Priya Mishra

Personal information
- Born: 4 June 2004 (age 22) Prayagraj, Uttar Pradesh, India
- Batting: Right-handed
- Bowling: Right-arm leg break
- Role: Bowler

International information
- National side: India;
- ODI debut (cap 147): 27 October 2024 v New Zealand
- Last ODI: 29 October 2024 v New Zealand
- ODI shirt no.: 12

Domestic team information
- 2022–present: Delhi

Career statistics
| Competition | WODI | WFC | WLA | WT20 |
| Matches | 9 | 3 | 35 | 28 |
| Runs scored | 6 | 10 | 9 | 6 |
| Batting average | 3.00 | 3.33 | 1.80 | 2.00 |
| 100s/50s | 0/0 | 0/0 | 0/0 | 0/0 |
| Top score | 5 | 4* | 5 | 2 |
| Balls bowled | 406 | 647 | 1,700 | 553 |
| Wickets | 15 | 14 | 78 | 23 |
| Bowling average | 26.60 | 23.50 | 16.48 | 28.43 |
| 5 wickets in innings | 0 | 0 | 3 | 0 |
| 10 wickets in match | 0 | 0 | 0 | 0 |
| Best bowling | 3/49 | 4/58 | 5/14 | 3/16 |
| Catches/stumpings | 0/– | 1/– | 6/– | 4/– |
- Source: ESPNcricinfo, 27 October 2024

= Priya Mishra =

Indian cricketer (born 2004)

Priya Mishra (born 4 June 2004) is an Indian cricketer who plays for the national team. She represents Delhi in domestic cricket.

==Career==
Mishra plays domestic cricket for Delhi women's cricket team. In February 2024, she was signed by Gujarat Giants at a price of ₹20 lakh to play for them in the Women's Premier League auction but did not get a chance to play. She was also a leading wicket-taker of 2023–24 Senior Women's One Day Trophy, picking up 23 wickets in only eight matches. She took a five-wicket haul (5/14) against Australia A, in an unofficial ODI, on 18 August 2024. She also took a four-wicket haul (4/58) in the first innings of an unofficial Test in the same series, and she picked up total six wickets in both innings.

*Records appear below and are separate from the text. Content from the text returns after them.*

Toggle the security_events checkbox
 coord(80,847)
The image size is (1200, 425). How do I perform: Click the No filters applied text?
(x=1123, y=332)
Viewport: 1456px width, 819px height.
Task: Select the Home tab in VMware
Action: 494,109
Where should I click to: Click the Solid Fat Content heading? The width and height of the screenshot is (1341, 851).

In August 2024, Mishra was named in India women's team as a non-travelling reserve for the 2024 ICC Women's T20 World Cup. In October 2024, she was earned maiden call-up for national team for the ODI series against New Zealand. She made her One Day International (ODI) debut in the second ODI of the same series on 27 October 2024.